Trans-ethnic kidney function association study reveals putative causal genes and effects on kidney-specific disease aetiologies.
Morris AP., Le TH., Wu H., Akbarov A., van der Most PJ., Hemani G., Smith GD., Mahajan A., Gaulton KJ., Nadkarni GN., Valladares-Salgado A., Wacher-Rodarte N., Mychaleckyj JC., Dueker ND., Guo X., Hai Y., Haessler J., Kamatani Y., Stilp AM., Zhu G., Cook JP., Ärnlöv J., Blanton SH., de Borst MH., Bottinger EP., Buchanan TA., Cechova S., Charchar FJ., Chu P-L., Damman J., Eales J., Gharavi AG., Giedraitis V., Heath AC., Ipp E., Kiryluk K., Kramer HJ., Kubo M., Larsson A., Lindgren CM., Lu Y., Madden PAF., Montgomery GW., Papanicolaou GJ., Raffel LJ., Sacco RL., Sanchez E., Stark H., Sundstrom J., Taylor KD., Xiang AH., Zivkovic A., Lind L., Ingelsson E., Martin NG., Whitfield JB., Cai J., Laurie CC., Okada Y., Matsuda K., Kooperberg C., Chen Y-DI., Rundek T., Rich SS., Loos RJF., Parra EJ., Cruz M., Rotter JI., Snieder H., Tomaszewski M., Humphreys BD., Franceschini N.
Chronic kidney disease (CKD) affects ~10% of the global population, with considerable ethnic differences in prevalence and aetiology. We assemble genome-wide association studies of estimated glomerular filtration rate (eGFR), a measure of kidney function that defines CKD, in 312,468 individuals of diverse ancestry. We identify 127 distinct association signals with homogeneous effects on eGFR across ancestries and enrichment in genomic annotations including kidney-specific histone modifications.
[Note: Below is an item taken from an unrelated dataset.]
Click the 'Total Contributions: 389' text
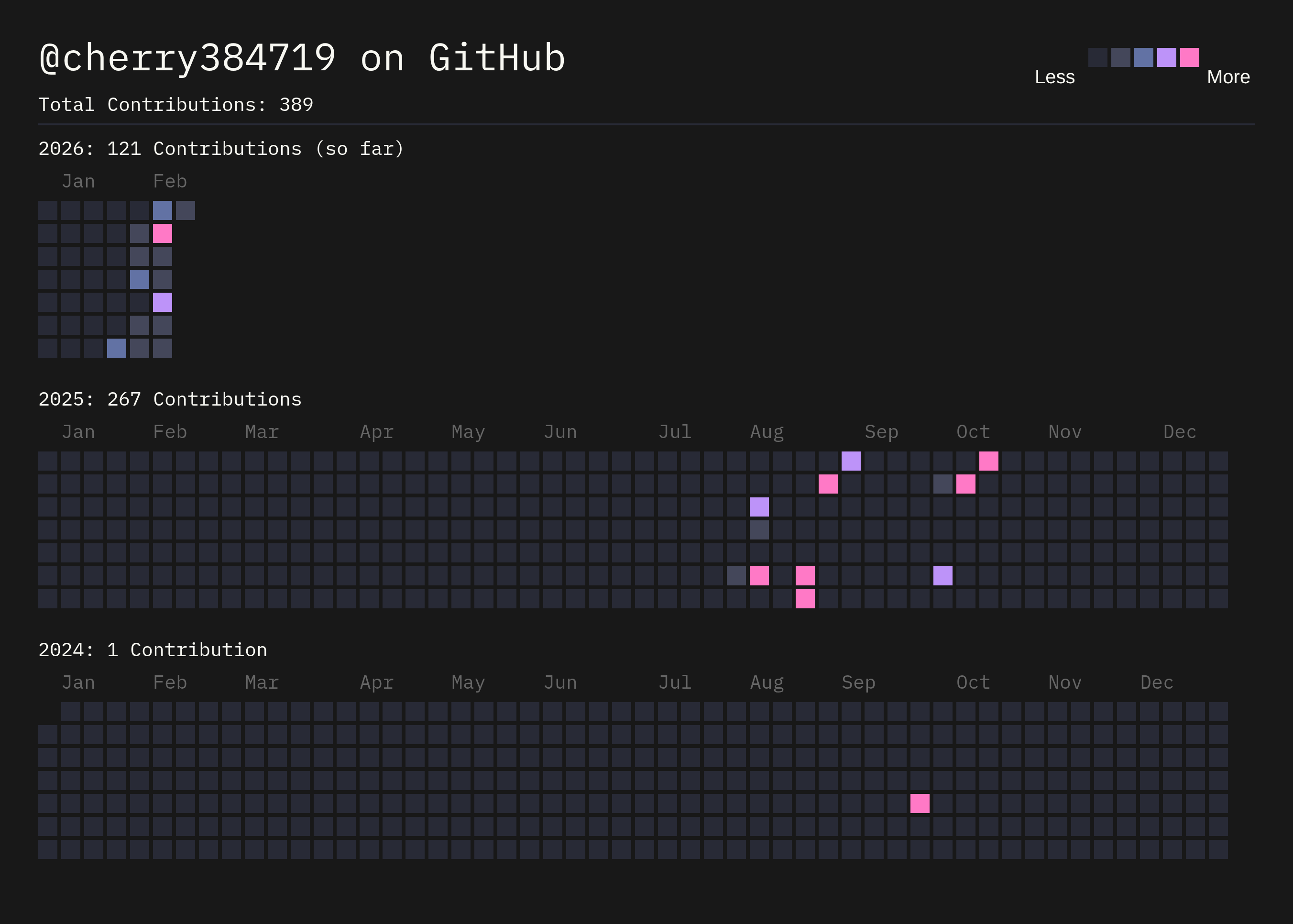This screenshot has height=924, width=1293. point(176,105)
Fine-mapping reveals 40 high-confidence variants driving eGFR associations and highlights putative causal genes with cell-type specific expression in glomerulus, and in proximal and distal nephron. Mendelian randomisation supports causal effects of eGFR on overall and cause-specific CKD, kidney stone formation, diastolic blood pressure and hypertension. These results define novel molecular mechanisms and putative causal genes for eGFR, offering insight into clinical outcomes and routes to CKD treatment development.